Ebû Hanîfe, Allah’a ibadet ve duada doğrudan doğruya O’na yönelmeyi vurgular. Ona göre, ibadet ve dua sadece Allah’a has olmalı, aracı kılınan zatların (peygamberler, evliyalar vs.) bu bağlamda dindeki konumları ne olursa olsun aracı kılmak caiz değildir. Ebû Hanîfe, Kur’an ve sahih sünnete dayanmayan uygulamalara karşı temkinli yaklaşmış, şirk tehlikesine karşı dikkatli olunmasını öğütlemiştir. Bu doğrultuda, tevessülün Allah’ın isim ve sıfatları ya da salih amellerle yapılmasını caiz görse de, vefat etmiş zatları aracı kılmayı uygun bulmamıştır. (Kaynak: el-Fıkhu’l-Ekber, Beyâzîzâde, İşârâtü’l-Merâm, s. 78)
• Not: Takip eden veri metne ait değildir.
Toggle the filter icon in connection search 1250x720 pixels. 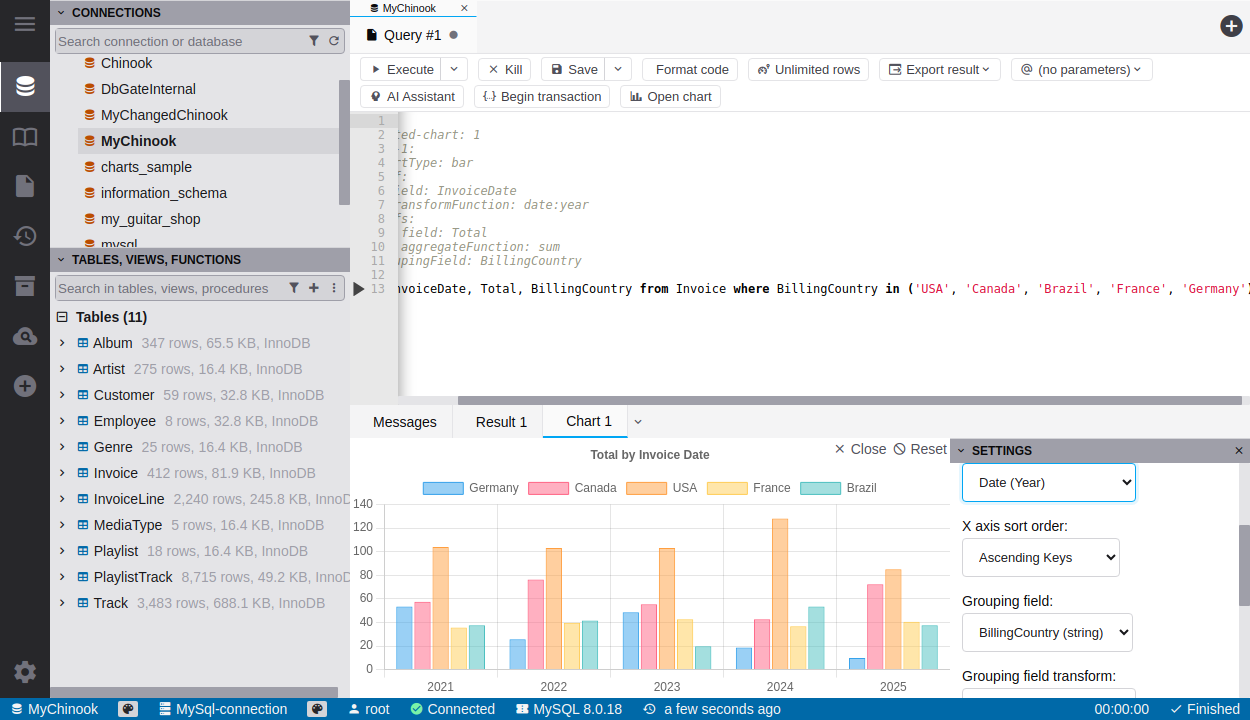(314, 41)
Ebû Yûsuf, hocası Ebû Hanîfe’nin yolunu takip ederek, ibadette ve duada Allah’tan başkasına yönelmenin riskli olduğunu belirtmiştir. Tevessülün Kur’an ve sünnetle sabit olan şekillerle sınırlı kalması gerektiğini savunmuştur. Özellikle vefat etmiş kişiler üzerinden tevessülün, şirk ve bidat unsurları taşıyabileceğini ifade etmiştir. (Kaynak: Ebû Yûsuf, İhtilâfu Ebî Hanîfe ve İbn Ebî Leylâ, nşr. Ebü’l-Vefâ el-Efgânî, s. 30)
Tevessülün caiz olan şekli, Allah’ın isimleri, sıfatları veya kişinin kendi salih amelleriyle yapılmasıdır. Vefat etmiş zatları aracı kılmak uygun görülmemiştir, çünkü bu, şirk tehlikesine yol açabilir. Dua ve ibadette yalnızca Allah’a yönelmek en sahih yoldur.
Allah'ın rahmeti bereketi üzerinize olsun hayırlı sabahlar.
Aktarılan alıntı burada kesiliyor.